The Federal Housing Finance Agency, (the conservator for FNMA and FHLMC), announced yesterday they would NOT CHANGE the FNMA and FHLMC loan limits. They will review the loan limits again in mid 2014.
Mortgage rates are starting the day Flat.
At BMIC follow a mortgage news service called MBS Highway, which is run by Barry Habib. Mr. Habib was recently asked his opinions regarding the mortgage market, by Mr. Art Cashin, Director of Floor Operations at UBS.
Below are excerpts of the interview:
Of Mortgages And Mavens – With several banks pairing back the size of their mortgage processing units, I turned to my friend and mortgage maven, Barry Habib. Here's the brief review he sent me:
As you know, since September we have been very bullish on the Bond Market. Specifically, we believe Mortgage Backed Securities will continue to improve for both fundamental and technical reasons.
The Fed has stated that they are purchasing $40 Billion per month in Mortgage Backed Securities and $45 Billion in Treasuries. But they are really purchasing a lot more in Mortgage Backed Securities because they are reinvesting payoff proceeds and principal payments. This amounts to an additional $20 Billion per month currently, bringing the total to $60 Billion per month in MBS purchases.

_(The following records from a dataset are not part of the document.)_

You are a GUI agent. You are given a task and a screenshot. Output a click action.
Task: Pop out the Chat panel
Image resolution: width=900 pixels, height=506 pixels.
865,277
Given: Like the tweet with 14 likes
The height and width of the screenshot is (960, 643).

Tapering appears to be off the table for some time, and even if tapering begins, Fed members have already suggested skewing it more toward Treasuries and leaving MBS purchases alone. Additionally, the reinvestment portion of MBS purchases will not be part of any tapering, according to comments by Ben Bernanke. The reinvestments will be reevaluated when the Fed starts actually increasing rates – perhaps a 2015 event. This means that the Fed will continue to buy MBS hand over fist. Meanwhile, the supply of MBS coming to the market is greatly reduced. Mortgage lenders are seeing huge slowdowns in closed loan volume beginning September. August closings were still relatively strong, as they reflect June originations. But, those September closings, and forward looking closing levels, are significantly smaller. Once a loan closes, it takes time for the post-closing documentation process and eventual sale into the secondary markets. The time for those reduced pools of MBS to come to market from September is about now. The basic laws of supply and demand tell us that the Fed’s actions should be highly stimulative to the MBS market. I see prices continuing higher, driving yields lower.

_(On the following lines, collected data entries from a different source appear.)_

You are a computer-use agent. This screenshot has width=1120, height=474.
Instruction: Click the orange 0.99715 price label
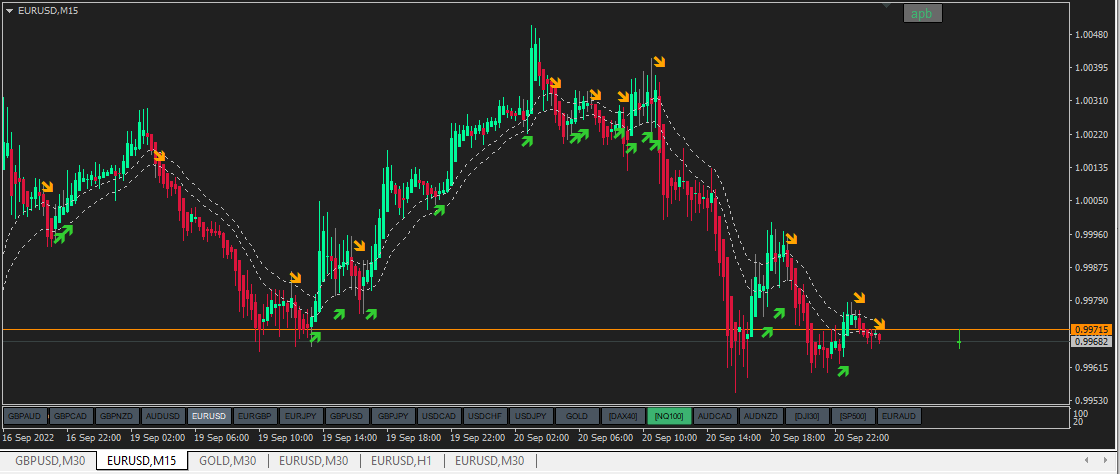pyautogui.click(x=1091, y=330)
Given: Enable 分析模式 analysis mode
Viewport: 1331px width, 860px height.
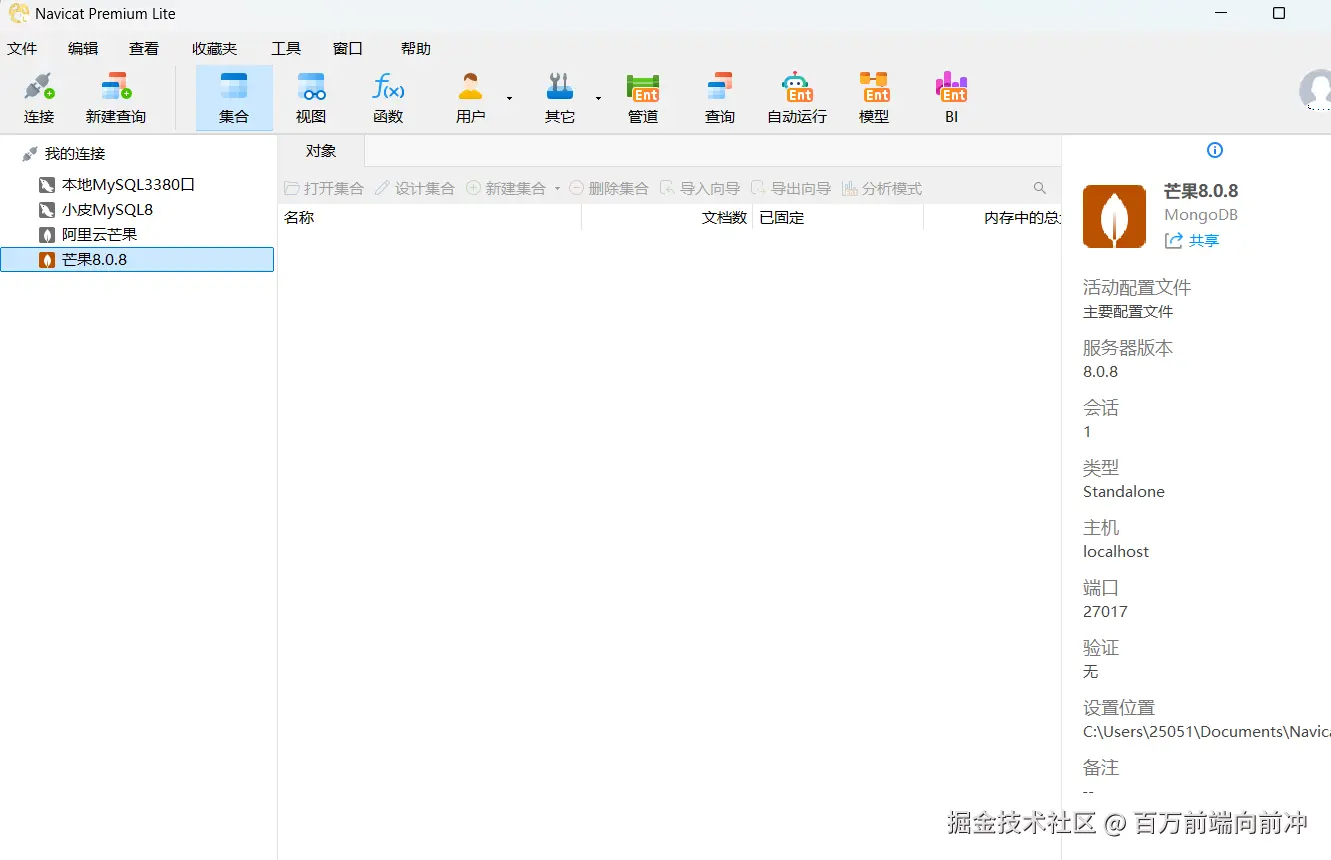Looking at the screenshot, I should (881, 187).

On the technical side, MBS prices just broke above the 200-day Moving Average. This is a very significant event, and can represent a sea change. For example, MBS prices have been beneath their 200-day Moving Average for the past 10 months. And before that, they were above their 200-day Moving Average for 18 months. So, these moves can be quite meaningful and long lasting. And the 10-year Treasury Note Yield also broke some significant technical barriers today. The 10-year Note Yield dove beneath its 100-day Moving Average, and appears headed towards its 200-day Moving Average, near 2.25%. We continue to feel that mortgage rates will improve in a meaningful way. I don’t think they will reach the low levels we have seen earlier this year, but they should drop low enough to drive some refinance activity and support the housing market.
And while we still feel the housing market looks favorable, there is legislation on the horizon that could become a significant drag. The new “Qualified Mortgage Rule” goes into effect January 10th, 2014. This will make it much more difficult for buyers on margin to get a loan. And once we start taking potential buyers out of the housing market, we could see things soften a bit. I still see positive price appreciation, but, nowhere near the current heated pace.